↓↓↓

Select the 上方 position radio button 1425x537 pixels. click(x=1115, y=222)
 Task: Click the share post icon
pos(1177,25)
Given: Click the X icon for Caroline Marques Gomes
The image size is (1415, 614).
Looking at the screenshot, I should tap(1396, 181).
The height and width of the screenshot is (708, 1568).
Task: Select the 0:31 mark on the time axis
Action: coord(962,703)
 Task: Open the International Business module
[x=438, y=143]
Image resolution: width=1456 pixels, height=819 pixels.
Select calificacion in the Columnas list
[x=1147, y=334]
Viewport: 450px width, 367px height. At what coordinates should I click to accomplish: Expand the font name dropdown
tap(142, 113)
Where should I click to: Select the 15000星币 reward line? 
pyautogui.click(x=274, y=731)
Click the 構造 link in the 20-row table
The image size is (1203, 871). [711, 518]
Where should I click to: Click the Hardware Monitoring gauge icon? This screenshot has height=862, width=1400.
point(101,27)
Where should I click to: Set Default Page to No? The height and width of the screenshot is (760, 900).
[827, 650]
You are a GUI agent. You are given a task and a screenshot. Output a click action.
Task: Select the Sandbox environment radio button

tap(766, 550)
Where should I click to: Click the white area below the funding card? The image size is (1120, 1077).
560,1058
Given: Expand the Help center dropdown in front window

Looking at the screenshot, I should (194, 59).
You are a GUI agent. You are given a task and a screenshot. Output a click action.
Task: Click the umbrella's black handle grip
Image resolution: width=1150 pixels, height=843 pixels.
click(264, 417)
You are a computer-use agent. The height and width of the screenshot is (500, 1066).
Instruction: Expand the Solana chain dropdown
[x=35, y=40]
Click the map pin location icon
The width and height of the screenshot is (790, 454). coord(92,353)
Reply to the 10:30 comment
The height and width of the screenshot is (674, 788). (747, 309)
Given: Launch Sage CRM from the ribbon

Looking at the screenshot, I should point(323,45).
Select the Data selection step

↑↑↑

(Work item) Return, without any change, only the lines from the one containing "Given: Launch Sage CRM from the ribbon" through the last line of the entries above.

(Answer to the problem)
Given: Launch Sage CRM from the ribbon

Looking at the screenshot, I should point(323,45).
Select the Data selection step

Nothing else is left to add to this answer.